Ethics Alarms Has The Link To The Buffalo Shooter’s “Alleged Manifesto” Here So You Can Read It, Because You Can’t Trust Anyone Else To Tell You What’s In It

The screed by Payton S. Gendron is

HERE.

I’m not going to write about its content: it has nothing to do with ethics. I don’t need to debate the ethics of an 18-year-old homicidal, racist lunatic. I may read the damn thing so I can rebut liars on the web and on MSNBC, but they have already shown their “stripes” on this topic, which I wrote about last night in a fit of disgust. Oh, I looked at the first page, which seems like steroid-enhanced Pat Buchanan—remember Pat?— rhetoric when he ran for President, and what that graphic above is supposed to signify I don’t have a clue about.

__Exercise tasks__.
1: Answer these questions using the blog post above.
(a) Whose screed does the blog post link to?
(b) What age does the writer give for the shooter?
(c) Whose rhetoric does the first page of the screed seem like to the writer?
2: Extend the blog post above by a few sentences, picking up after its final sentence and keeping its voice.

Click-target data:
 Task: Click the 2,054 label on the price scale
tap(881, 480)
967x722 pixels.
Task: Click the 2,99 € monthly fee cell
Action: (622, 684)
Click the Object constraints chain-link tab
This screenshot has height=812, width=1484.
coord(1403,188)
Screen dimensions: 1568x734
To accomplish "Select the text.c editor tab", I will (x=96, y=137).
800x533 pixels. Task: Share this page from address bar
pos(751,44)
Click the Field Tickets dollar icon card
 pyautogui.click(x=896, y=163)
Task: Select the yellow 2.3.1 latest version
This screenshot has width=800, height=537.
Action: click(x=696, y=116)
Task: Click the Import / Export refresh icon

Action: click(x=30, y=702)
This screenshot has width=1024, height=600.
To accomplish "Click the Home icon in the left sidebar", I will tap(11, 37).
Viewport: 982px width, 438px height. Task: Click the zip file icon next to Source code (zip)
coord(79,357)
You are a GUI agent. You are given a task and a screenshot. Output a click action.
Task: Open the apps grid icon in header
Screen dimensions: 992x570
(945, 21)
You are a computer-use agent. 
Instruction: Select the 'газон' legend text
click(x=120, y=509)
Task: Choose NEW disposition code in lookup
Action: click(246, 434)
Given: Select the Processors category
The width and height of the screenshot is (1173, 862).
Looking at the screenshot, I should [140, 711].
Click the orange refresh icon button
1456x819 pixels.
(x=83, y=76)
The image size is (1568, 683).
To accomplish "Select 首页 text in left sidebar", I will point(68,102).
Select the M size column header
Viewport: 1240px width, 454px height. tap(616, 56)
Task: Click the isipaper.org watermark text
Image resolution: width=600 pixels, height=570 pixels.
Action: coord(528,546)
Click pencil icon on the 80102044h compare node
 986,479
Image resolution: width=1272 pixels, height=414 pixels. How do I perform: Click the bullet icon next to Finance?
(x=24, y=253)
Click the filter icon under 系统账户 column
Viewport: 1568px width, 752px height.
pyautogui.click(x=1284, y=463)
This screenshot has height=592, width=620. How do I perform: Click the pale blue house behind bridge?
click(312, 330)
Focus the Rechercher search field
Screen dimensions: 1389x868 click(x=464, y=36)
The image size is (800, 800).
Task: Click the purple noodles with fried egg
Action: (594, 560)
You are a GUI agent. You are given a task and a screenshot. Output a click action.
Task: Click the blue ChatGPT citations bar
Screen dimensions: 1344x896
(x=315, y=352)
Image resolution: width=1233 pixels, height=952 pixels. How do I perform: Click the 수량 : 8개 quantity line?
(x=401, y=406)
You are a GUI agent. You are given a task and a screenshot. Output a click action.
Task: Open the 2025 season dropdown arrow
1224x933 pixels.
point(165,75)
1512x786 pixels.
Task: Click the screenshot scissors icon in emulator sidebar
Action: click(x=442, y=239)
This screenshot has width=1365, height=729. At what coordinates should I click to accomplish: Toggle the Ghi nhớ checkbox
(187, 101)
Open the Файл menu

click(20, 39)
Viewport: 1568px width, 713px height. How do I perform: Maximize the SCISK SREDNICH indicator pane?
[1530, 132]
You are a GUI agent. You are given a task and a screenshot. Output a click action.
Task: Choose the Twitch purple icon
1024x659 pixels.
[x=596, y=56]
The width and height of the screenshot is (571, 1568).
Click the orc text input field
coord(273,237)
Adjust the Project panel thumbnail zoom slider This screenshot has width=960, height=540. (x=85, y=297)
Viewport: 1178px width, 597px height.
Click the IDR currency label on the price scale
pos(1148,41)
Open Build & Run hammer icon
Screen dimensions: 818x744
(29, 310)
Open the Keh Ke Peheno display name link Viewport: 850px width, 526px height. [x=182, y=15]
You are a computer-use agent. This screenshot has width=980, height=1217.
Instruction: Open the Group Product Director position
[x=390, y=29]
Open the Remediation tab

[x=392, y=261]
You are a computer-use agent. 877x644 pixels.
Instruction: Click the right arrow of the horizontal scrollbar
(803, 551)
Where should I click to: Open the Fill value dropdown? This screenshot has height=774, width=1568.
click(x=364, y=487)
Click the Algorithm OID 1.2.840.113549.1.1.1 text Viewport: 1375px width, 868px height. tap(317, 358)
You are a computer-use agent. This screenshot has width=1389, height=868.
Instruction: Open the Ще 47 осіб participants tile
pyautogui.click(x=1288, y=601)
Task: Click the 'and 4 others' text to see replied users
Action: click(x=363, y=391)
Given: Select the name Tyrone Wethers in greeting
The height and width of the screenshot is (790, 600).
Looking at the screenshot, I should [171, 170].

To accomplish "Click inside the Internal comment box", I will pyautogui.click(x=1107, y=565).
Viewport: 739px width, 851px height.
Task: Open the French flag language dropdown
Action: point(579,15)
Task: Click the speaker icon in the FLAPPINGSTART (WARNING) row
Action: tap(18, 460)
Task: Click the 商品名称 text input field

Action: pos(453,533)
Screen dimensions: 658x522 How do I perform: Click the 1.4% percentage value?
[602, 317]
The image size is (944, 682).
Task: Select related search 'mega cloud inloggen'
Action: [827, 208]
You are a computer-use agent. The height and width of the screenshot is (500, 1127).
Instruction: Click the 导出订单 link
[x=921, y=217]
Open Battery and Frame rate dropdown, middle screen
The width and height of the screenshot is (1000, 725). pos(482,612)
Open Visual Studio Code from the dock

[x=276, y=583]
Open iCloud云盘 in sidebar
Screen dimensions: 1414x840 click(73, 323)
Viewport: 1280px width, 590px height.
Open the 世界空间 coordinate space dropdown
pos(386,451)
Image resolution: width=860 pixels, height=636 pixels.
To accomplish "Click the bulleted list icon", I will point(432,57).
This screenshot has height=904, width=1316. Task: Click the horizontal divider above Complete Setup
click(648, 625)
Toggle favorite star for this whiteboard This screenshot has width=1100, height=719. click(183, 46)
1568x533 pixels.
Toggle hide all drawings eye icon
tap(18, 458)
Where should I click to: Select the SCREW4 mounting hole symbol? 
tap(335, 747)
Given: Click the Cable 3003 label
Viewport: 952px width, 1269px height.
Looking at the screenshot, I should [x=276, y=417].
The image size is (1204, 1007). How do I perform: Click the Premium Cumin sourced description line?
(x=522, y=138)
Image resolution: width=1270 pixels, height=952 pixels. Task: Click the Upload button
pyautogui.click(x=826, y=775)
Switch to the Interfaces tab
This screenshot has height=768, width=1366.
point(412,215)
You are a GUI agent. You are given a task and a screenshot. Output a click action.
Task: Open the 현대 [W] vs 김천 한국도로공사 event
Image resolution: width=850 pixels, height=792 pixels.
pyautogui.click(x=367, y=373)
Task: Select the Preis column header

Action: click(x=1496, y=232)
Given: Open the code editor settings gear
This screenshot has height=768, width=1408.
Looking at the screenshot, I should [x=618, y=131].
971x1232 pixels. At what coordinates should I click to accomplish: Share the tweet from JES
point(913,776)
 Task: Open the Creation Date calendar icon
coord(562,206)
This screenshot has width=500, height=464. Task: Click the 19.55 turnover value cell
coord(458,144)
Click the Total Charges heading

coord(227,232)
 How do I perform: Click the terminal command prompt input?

__Answers to the problems__.
1:
(a) Payton S. Gendron
(b) 18 years old
(c) Pat Buchanan's, from when he ran for President, in a "steroid-enhanced" form

2:
I am only printing the link because the news media, blogs and even Google began politicizing the mass shooting before the victims were barely cold. If the idea was not to encourage future mass shooters and maniacs by not giving them the publicity they crave, I can accept that—but then the propagandists who are all we have to let us know what’s going on cannot ethically make references to the document they are refusing to let us see. This is particularly true because their representations cannot be trusted. The revolting state of affairs is completely the fault of our biased journalism, our censorious social media and Big Tech companies, and the standards-free websites and blogs that have to ferret out what the news media is distorting.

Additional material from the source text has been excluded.